Secondly, to you and Shawn, God bless y’all for finding that someone (I personally think it’s easier for guys but that is a different discussion). I just think a lot of us with our degrees, our smarts, our ambitions got a lil too self-involved but I also think that that is changing and we are ushering in a season of partnership, marriage and families. We can look at pop culture (JayZ & Beyonce, Will Smith & Jada, Obama & Michelle) and we can also look right in our own backyards. I’m single, but oh so optimistic.

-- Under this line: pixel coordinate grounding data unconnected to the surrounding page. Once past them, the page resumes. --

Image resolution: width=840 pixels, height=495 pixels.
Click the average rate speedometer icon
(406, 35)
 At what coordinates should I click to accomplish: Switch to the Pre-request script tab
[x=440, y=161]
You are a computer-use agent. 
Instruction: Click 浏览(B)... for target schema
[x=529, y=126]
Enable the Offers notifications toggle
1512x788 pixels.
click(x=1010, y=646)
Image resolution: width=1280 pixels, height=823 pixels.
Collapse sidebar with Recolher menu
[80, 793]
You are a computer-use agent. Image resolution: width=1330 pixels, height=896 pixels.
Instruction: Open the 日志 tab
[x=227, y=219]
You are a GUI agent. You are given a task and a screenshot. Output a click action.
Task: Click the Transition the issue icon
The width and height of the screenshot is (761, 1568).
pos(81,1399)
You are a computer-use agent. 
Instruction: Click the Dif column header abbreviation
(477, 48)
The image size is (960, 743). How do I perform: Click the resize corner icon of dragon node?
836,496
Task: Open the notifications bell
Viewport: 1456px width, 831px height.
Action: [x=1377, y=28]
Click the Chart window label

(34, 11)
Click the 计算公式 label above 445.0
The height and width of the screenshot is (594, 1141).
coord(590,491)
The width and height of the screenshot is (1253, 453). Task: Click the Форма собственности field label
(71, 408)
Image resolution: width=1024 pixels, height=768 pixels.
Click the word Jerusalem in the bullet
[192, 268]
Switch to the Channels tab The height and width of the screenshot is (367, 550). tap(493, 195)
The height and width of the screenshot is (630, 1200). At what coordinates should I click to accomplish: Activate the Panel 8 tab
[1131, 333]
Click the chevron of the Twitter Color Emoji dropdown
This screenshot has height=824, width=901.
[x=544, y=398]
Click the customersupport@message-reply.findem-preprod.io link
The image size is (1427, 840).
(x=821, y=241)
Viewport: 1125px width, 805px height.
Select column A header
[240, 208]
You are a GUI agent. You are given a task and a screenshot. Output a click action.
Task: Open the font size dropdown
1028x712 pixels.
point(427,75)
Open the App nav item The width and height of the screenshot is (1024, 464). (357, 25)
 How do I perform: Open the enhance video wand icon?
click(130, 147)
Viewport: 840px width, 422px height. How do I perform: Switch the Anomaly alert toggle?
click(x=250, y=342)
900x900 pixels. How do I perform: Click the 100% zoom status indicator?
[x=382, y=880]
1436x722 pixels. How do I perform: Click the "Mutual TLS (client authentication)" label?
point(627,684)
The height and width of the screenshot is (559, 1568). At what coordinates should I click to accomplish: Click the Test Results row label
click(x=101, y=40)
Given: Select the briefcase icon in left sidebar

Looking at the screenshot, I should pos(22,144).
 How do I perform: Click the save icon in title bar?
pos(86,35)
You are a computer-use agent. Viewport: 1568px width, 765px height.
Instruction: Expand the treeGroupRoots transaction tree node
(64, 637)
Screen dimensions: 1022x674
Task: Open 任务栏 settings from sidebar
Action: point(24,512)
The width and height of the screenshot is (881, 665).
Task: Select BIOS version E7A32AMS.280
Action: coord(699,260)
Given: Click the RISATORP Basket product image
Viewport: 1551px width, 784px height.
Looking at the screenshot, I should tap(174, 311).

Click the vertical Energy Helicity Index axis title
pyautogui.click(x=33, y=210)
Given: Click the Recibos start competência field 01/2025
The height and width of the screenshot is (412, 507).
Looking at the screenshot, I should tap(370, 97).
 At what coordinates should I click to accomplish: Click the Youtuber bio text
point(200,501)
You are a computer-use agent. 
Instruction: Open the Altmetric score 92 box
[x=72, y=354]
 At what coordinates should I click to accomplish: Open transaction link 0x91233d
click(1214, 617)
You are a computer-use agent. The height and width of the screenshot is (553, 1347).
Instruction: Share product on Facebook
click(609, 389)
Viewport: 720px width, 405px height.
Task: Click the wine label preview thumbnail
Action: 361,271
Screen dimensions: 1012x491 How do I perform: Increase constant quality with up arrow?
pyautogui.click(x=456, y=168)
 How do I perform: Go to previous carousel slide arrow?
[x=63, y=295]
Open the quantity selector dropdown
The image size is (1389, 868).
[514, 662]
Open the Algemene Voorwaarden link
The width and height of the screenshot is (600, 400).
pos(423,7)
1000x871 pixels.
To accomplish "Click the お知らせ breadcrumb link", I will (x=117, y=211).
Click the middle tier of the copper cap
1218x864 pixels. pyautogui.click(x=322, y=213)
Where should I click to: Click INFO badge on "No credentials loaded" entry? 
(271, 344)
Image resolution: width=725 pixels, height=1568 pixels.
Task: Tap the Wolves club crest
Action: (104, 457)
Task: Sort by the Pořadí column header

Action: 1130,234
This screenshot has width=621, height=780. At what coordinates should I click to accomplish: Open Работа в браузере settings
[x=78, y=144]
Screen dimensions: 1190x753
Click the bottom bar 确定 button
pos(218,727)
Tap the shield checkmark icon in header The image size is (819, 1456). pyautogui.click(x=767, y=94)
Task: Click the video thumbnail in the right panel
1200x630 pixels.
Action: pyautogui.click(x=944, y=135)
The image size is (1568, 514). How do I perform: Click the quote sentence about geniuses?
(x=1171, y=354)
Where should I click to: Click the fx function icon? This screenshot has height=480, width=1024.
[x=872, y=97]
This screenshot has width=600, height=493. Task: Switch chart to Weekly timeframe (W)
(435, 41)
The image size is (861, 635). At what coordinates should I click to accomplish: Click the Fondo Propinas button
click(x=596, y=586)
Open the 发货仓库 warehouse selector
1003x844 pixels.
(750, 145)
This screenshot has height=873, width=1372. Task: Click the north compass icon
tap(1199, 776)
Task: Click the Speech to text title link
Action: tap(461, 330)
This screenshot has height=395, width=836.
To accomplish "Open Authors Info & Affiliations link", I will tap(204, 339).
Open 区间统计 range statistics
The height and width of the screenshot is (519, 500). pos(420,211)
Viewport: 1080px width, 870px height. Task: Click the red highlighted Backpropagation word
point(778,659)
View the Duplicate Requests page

shawn Taylor at 4:14 AM on 06/21/08:

hg, we may have to battle over who has it harder (in regards to finding someone)…if you lived in the bay area of california, i’d see your point. moving from brooklyn to oakland…dudes are a wee bit different than i’m used to…so i know it must be mad hard for women to find partners out here. going to back to what you said about degrees, smarts, etc. it’s because of my education (and pursuit of knowledge) plus travel tempered me enough, made me ready, to find and be with someone. but where i’m at, people look at you like you have sars if one partner is black and the two of you are together (and monogamous) for more than a little bit. brief excerpt from my book:
My Much Better Half
My wife, Janet, and I are not supposed to be together this long; five years—and counting—married, plus a few more living in sin. This may not seem like such a long time, but black relationships are measured in extended time, especially for our generation. To all of our friends and associates, we’ve been together for almost fifty years. The black folks of my generation are on that immediate gratification shit. To invest in a relationship takes too much time, time that could be spent in the pursuit of other partners, with whom it will take less time to do…whatever. Personally, I blame modern black music. Damn near every song is about hitting it on the way home from the club or cheating. Very few of our musicians are talking about courtship. But I digress. Janet and I took our time and we’re still doing the damn thing. And people cannot stand it. We’re “that couple.” The couple that most people are sickened by due to our uncanny ability—and desire—to make it work. Most of our social circle detests the fact that we’re still making it happen. “You guys are always together,” they hurl at us. As if that were such a bad thing. But the sentiment has to be decoded along gender lines. When the guys say it, it should be translated as such: “Are you sure you want to sleep with the same woman for the rest of your life? I couldn’t do it.” The women’s subliminal commentary—most of whom have one to three kids hanging off them—is this: “I wish I had a man that stayed around. I have all these kids, and I’m doing this shit by myself. I hope they break up soon so that I have someone to be miserable with.” Is this a generalization? Sure, it is. But you’d be surprised what you hear when no one thinks you’re paying attention. Well, fuck em. We’re happy, but it’s not like it didn’t take a whole lot of work to get here.